* **The records**
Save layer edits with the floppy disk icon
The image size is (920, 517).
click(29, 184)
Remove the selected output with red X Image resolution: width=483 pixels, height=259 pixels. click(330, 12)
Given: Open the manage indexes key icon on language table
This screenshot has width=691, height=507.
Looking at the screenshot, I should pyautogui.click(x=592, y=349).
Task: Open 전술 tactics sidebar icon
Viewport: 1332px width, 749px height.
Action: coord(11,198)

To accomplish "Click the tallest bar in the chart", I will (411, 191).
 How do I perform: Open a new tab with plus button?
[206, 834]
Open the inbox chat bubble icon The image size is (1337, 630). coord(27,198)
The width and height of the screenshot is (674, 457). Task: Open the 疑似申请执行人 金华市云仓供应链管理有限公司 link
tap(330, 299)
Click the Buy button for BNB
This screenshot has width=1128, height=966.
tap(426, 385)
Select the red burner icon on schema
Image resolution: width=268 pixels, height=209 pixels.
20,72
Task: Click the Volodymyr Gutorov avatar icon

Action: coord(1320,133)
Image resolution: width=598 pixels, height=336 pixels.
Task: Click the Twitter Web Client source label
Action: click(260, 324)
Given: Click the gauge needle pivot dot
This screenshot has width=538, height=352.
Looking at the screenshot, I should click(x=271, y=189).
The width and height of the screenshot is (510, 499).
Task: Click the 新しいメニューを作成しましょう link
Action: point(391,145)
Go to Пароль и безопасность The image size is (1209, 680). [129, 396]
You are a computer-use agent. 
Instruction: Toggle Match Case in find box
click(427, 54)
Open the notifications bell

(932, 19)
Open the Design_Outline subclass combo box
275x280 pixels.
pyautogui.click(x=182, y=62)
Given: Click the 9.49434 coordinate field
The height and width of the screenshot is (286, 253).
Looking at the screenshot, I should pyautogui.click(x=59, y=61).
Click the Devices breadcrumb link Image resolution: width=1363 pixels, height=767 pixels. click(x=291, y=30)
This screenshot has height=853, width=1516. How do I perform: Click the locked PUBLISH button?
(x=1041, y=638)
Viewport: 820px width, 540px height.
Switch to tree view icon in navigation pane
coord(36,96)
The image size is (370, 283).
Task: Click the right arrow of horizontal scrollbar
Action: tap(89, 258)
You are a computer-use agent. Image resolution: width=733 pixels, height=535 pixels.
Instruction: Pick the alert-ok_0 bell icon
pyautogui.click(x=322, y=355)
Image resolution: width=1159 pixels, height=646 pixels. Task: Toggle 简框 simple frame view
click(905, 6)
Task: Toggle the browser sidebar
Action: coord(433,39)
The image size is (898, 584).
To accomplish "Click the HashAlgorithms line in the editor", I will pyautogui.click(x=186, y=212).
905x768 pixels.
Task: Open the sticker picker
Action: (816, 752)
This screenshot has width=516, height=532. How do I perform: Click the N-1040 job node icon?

* **Task instructions**
Copy the data lines word for word, beginning at the line that contains "Select the red burner icon on schema" and ending with the line that contains "Action: click(260, 324)".

* **Exercise answer**
Select the red burner icon on schema
Image resolution: width=268 pixels, height=209 pixels.
20,72
Task: Click the Volodymyr Gutorov avatar icon

Action: coord(1320,133)
Image resolution: width=598 pixels, height=336 pixels.
Task: Click the Twitter Web Client source label
Action: click(260, 324)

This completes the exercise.